Osmotic stress can affect phosphoinositide metabolism in plant cells,
but so far most reports have not shown dramatic alterations in the
turnover of any phosphoinositide isomer. For example, Cho et
al. (47) did not see any effect of hyperosmotic shock on PtdInsP2 levels in carrot cells grown in suspension
culture, but observed a 25% decrease in PtdInsP levels. The
unicellular green algae Dunaliella salina responded to
hyperosmotic shock by increasing its PtdInsP2 content by
approximately 30% after 10 min of treatment (48). As mentioned
earlier, hyperosmotic stress was very recently shown to stimulate the
turnover of PtdIns(3,5)P2 in C. moewusii and
higher plant cells (18). This response was maximal at 150-200 mM NaCl. At higher concentrations, no effect on
PtdIns(3,5)P2 levels were observed (18). The turnover of
PtdIns(4,5)P2 in C. moewusii, tomato, pea, and
alfalfa cells was not affected by 150 mM NaCl (18). This is
in contrast to the more dramatic effects on PtdIns(4,5)P2
we observed for A. thaliana cells. PtdIns(4,5)P2 levels increased by 8-25 times in A. thaliana cells
subjected to hyperosmotic stress. The increase in
PtdIns(4,5)P2 did not depend on the chemical nature of the
osmotic agent used; sorbitol and NaCl had the same effect, indicating
that this response was due to hyperosmolarity. Such rapid and large
effects on PtdIns(4,5)P2 have not been identified in plants
previously, and are indicative of a possible involvement of the
classical (4,5)P2-inositide pathway in response to
hyperosmotic stress in plants. In preliminary experiments, in which the
effect of increasing NaCl concentrations were tested, an increase in
PtdIns(4,5)P2 level was detected already at 50 mM NaCl (data not shown); the increase was, however, more
pronounced at 400 mM. Clearly, the effect of hyperosmotic
stress on phosphoinositide turnover varies significantly between plant species.

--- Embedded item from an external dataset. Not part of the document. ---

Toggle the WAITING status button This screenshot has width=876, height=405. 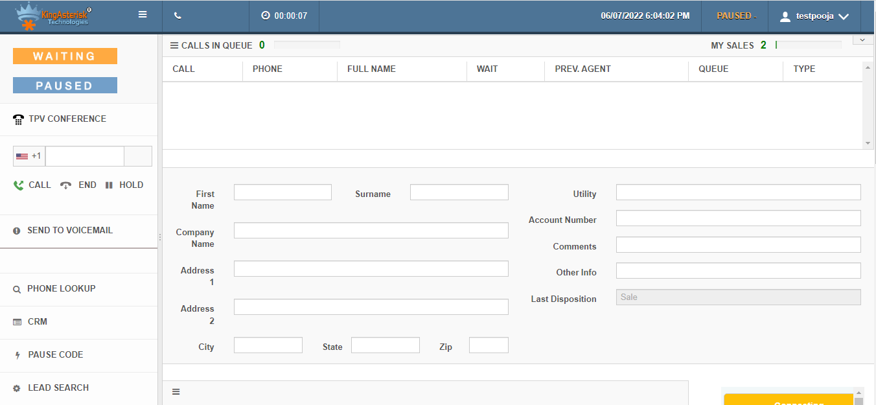tap(65, 56)
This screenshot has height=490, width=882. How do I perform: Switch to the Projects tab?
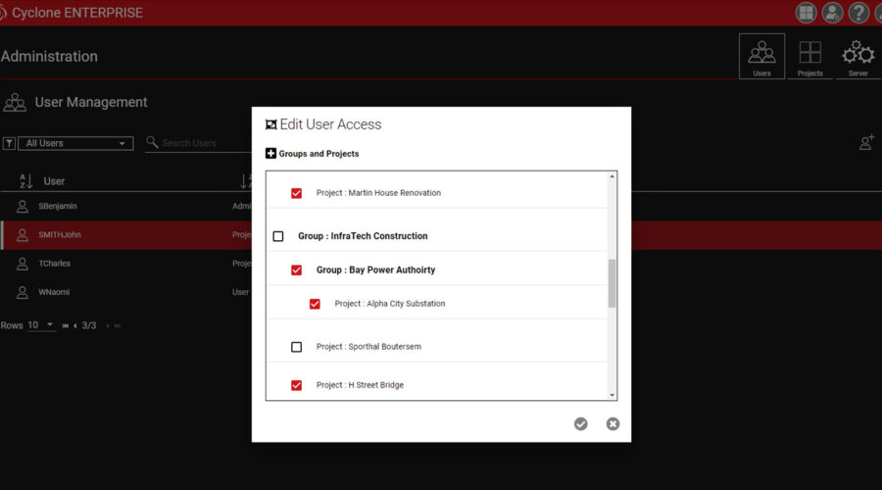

The expression of a PtdInsP kinase gene can be induced by salt stress
(23). However, this induction was observed only 1 h after salt
stress. The 8-25-fold increase in PtdIns(4,5)P2 occurs within minutes and is therefore almost certainly due to the activation of endogenous PtdIns 4-kinase and PtdIns(4)P 5-kinase activities rather
than to newly synthesized enzymes. On the other hand, the PI-PLC
isoform found to be overexpressed under salt stress (25) may well
contribute to the re-adjustment of PtdIns(4,5)P2 levels seen after 30 min of salt treatment. This hydrolysis of excess PtdIns(4,5)P2 could also represent an initial step in a
cascade leading ultimately to growth adjustment.
It is possible that during the early period of increasing accumulation
of PtdIns(4,5)P2 some of this lipid is hydrolyzed to Ins(1,4,5)P3 and diacylglycerol, which could be involved in
the response to hyperosmolarity/salinity stress. For example, it was recently shown that cytosolic free calcium concentration in whole A. thaliana seedlings increased following a
hyperosmotic/salt shock (34). This increase in cytosolic calcium was
inhibited by U73122, an inhibitor of PI-PLC-dependent
processes in animal cells, thus suggesting that PI-PLC may be involved
in the early response to hyperosmotic/salt stresses. Alternatively,
PtdIns(4,5)P2 may participate in salinity signaling in
plant cells through association with actin-binding proteins and
re-organization of the cytoskeleton. PtdIns(4,5)P2 may also
trigger its effects by regulating various enzymes or cellular functions
such as vesicle trafficking (8), or ion channels (49), an area that is
virtually unexplored in plant systems.
NaCl-specific alterations in the levels of some lipids were also
observed. DGPP also accumulated upon non-saline and NaCl stresses, but
salinity induced significantly stronger responses. An increase in DGPP
can also be triggered by low concentrations of mastoparan (37).
However, the function of this lipid is at present unknown. Since PtdOH
is the direct precursor of DGPP, and we did not detect any decrease in
PtdOH, PtdOH production is probably stimulated during salt stress, for
example from the PI-PLC-catalyzed hydrolysis of
PtdIns(4,5)P2 or through direct DAG kinase stimulation.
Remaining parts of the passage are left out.